Cabot Oil & Gas Corp. for the first time in its history has surpassed 1 Bcf/d gross of natural gas production in the Marcellus Shale, which it credited to new wells and additional infrastructure. The gross output milestone resulted in total net output simultaneously breaking a record at 1 Bcf/d.

CEO Dan Dinges said last week the company’s collaboration with Williams to build pipeline and midstream infrastructure in the Northeast had made the accomplishment possible.

“Throughout the month of December we have been gaining production momentum and month-to-date our total company average net production rate is 930 MMcfe/d, which is above our exit rate expectation expressed in our third quarter call. Clearly, production will vary day to day due to field logistics, but our new baseline for production has moved significantly higher and we will work to build on this throughout 2013.”

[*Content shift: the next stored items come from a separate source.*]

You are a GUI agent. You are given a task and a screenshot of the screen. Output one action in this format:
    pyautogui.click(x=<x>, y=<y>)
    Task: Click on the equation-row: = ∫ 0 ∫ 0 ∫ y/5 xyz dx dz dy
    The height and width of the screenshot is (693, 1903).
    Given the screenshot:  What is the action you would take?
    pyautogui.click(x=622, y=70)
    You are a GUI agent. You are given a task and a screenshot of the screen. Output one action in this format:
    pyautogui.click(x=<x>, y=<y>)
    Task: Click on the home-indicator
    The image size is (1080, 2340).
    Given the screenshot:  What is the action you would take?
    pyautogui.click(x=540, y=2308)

In the third quarter Cabot reported that its gas output had jumped by 31% year/year to 66 Bcfe, which included 62.7 Bcf of gas and 629,00 bbl of liquids. At that time Dinges credited Williams with helping to eliminate midstream logjams.

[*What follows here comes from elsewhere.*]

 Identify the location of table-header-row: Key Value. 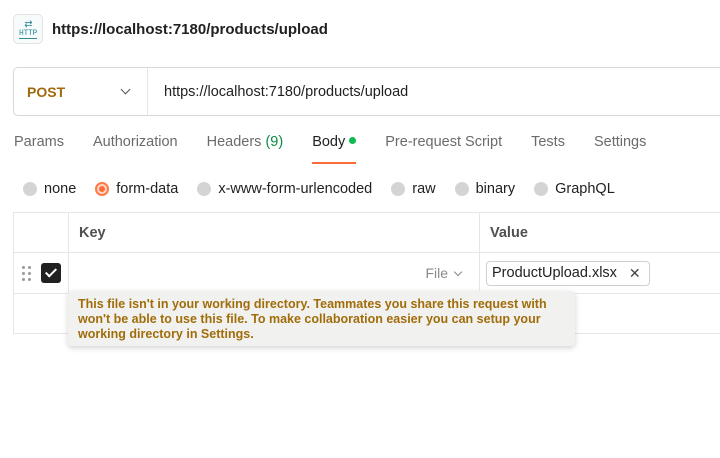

A recent turned-in-line two-well pad “illustrates the production potential of the company’s Marcellus assets,” Dinges said in pointing to the strength of the Marcellus. The pad has wells with lateral lengths of about 6,900 feet and 4,400 feet, along with a combined initial production rate of more than 66 MMcf/d. Additional compression and dehydration facilities allowed Cabot to expand takeaway capacity.

The Houston producer currently is delivering around 55% of its output to Williams’ Transcontinental Gas Pipe Line, or Transco, with 40% to Tennessee Gas Pipeline and 5% to Millennium Pipeline. Williams and Cabot are frequent partners in the Marcellus; Cabot last April agreed to ship 500,000 Dth/d on the jointly owned Constitution Pipeline, while Southwestern Energy Services Co. is shipping 150,000 Dth/d.

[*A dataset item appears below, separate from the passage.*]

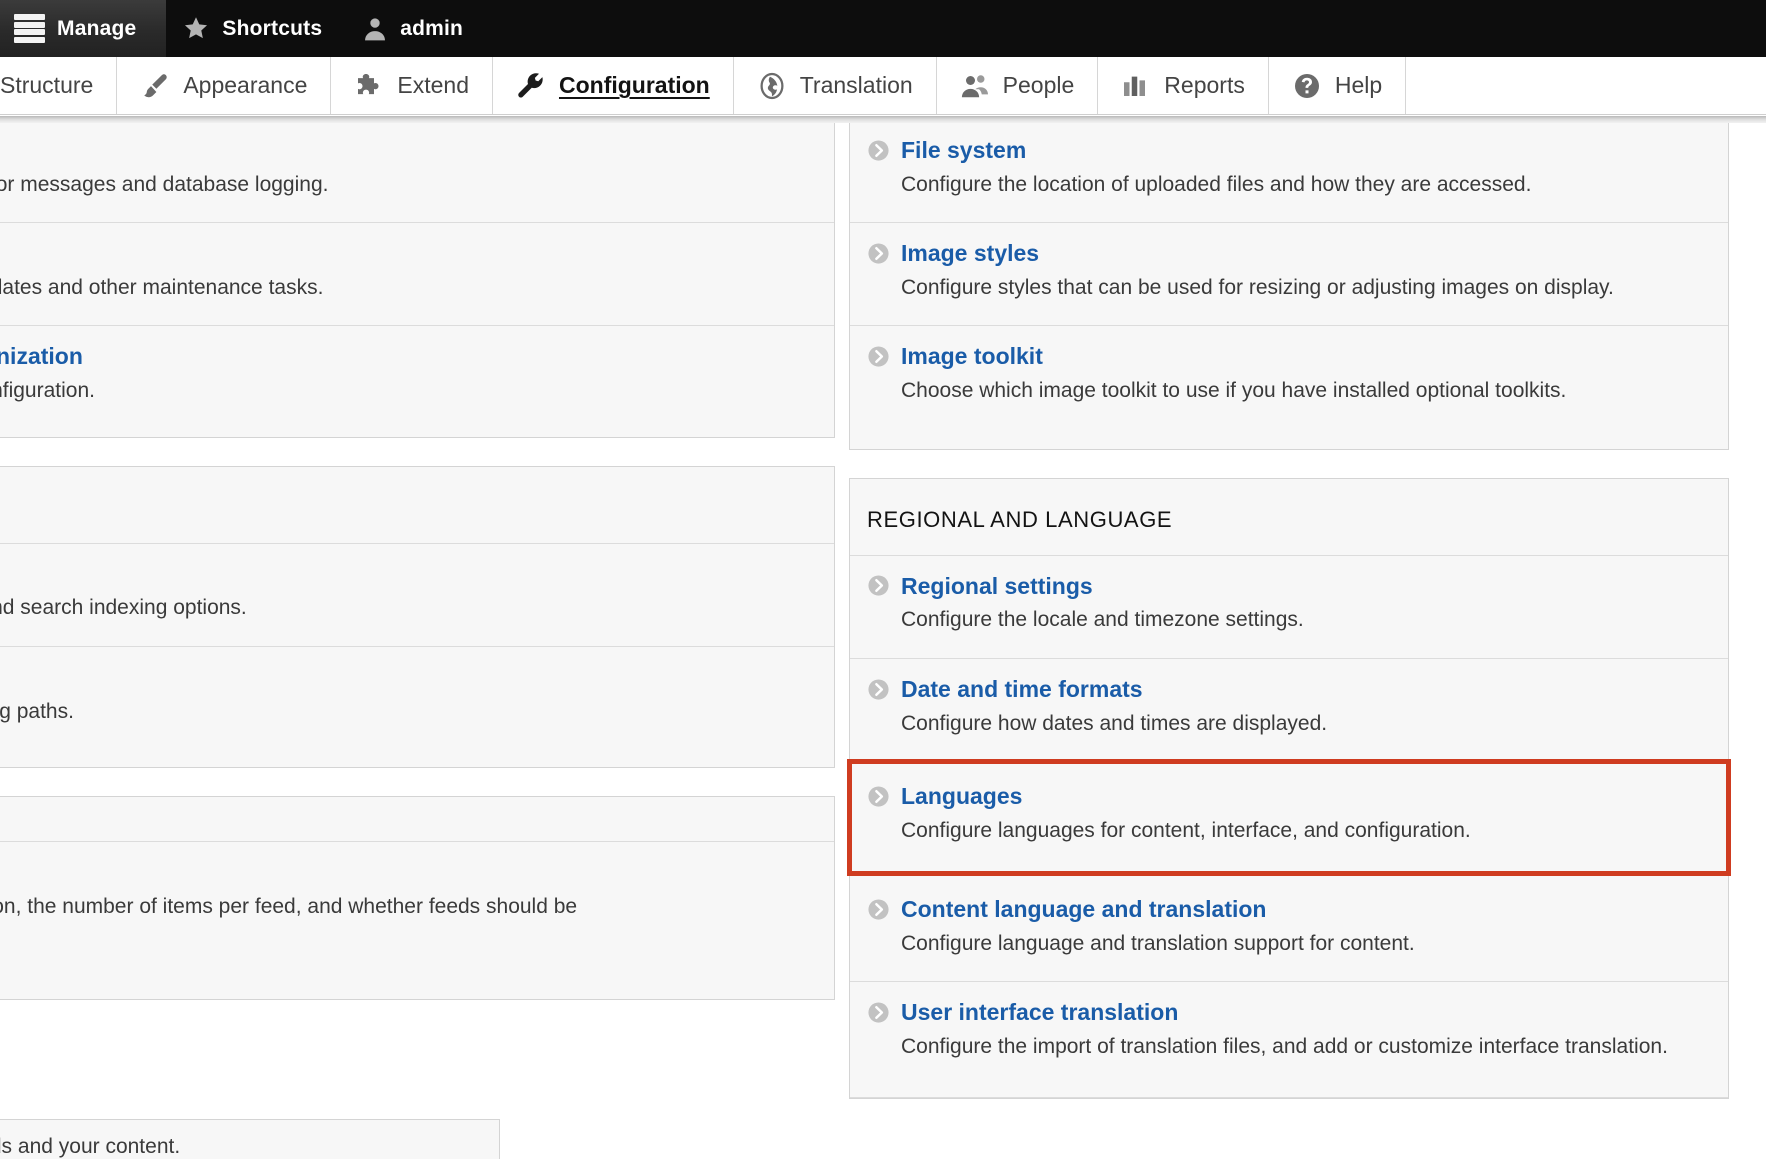  I want to click on link-content-language-and-translation: Content language and translation, so click(1084, 910).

Cabot also has come to terms to sell four South Texas fields for about $29 million to an undisclosed third party. The sale includes legacy conventional properties with about 18 Bcfe of booked reserves and current production of 2.2 MMcfe/d. Proceeds from the sale, which is scheduled to close this week, is to result in a book loss of close to $12 million after taxes.

Analysts with Tudor, Pickering, Holt & Co. said Cabot was “doing what it does best, putting up big growth out of the Marcellus.” The record-breaking production numbers were “ahead of expectations,” but they expected the company to surpass the numbers “early 2013.” It’s “hard to stand in the way of rapidly expanding Marcellus production. On a separate note, gas markets winced on continued cheap supply coming to market.”